Quantitative analysis of numerical chromosome aberrations in various morphological types of colorectal carcinomas.

Quantitative analysis by fluorescence in situ hybridization (FISH) on thin paraffin-embedded tissue sections, using specific probes for chromosomes 11, 17, and 18 was employed in various morphological types of early and advanced colorectal cancer to clarify tumor cytogenetics. The chromosome index (CI) was calculated as a quantitative measure of the chromosome copy number. Compared with the CI of normal epithelium, the CI of chromosome 11 in villous components of adenomas or polypoid early cancers was decreased, while the CI in flat type or advanced colorectal cancers, conversely, was increased (P < 0.05). The CI of chromosome 17 in villous components of adenomas and all cancers was higher than that of normal epithelium (P < 0.05), but the differences were not significant. In protruding advanced cancers, the CI of chromosome 18 was significantly decreased (P < 0.01) compared to the CI of normal epithelium. There was no significant chromosomal heterogeneity between the superficial and the deepest layer in each cancer.

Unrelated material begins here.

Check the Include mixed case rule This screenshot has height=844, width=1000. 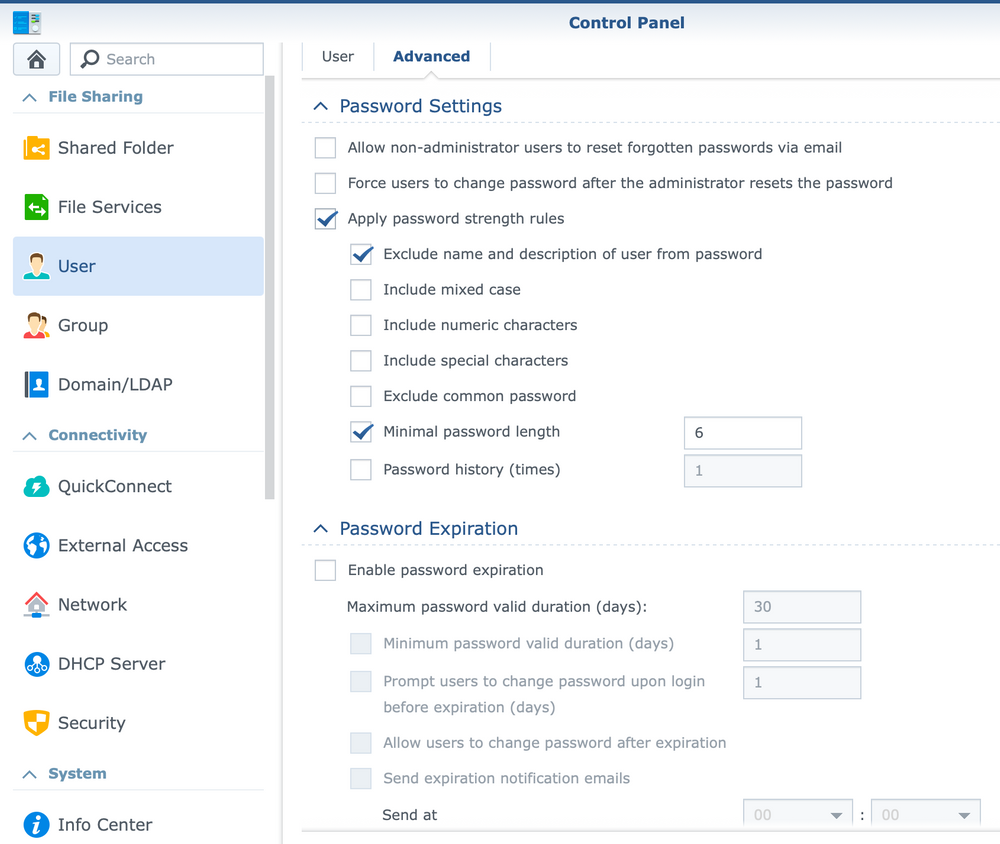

In mucosa adjacent to sessile and flat type cancers, the CI of chromosome 17 was significantly higher than the CI in normal epithelium or adenomas (P < 0.05). These results suggest that numerical chromosome aberrations are associated with the histological type of adenoma and the morphological diversity of cancer in the colorectum, and that chromosome 17 abnormality occurs in mucosa adjacent to sessile and flat cancers.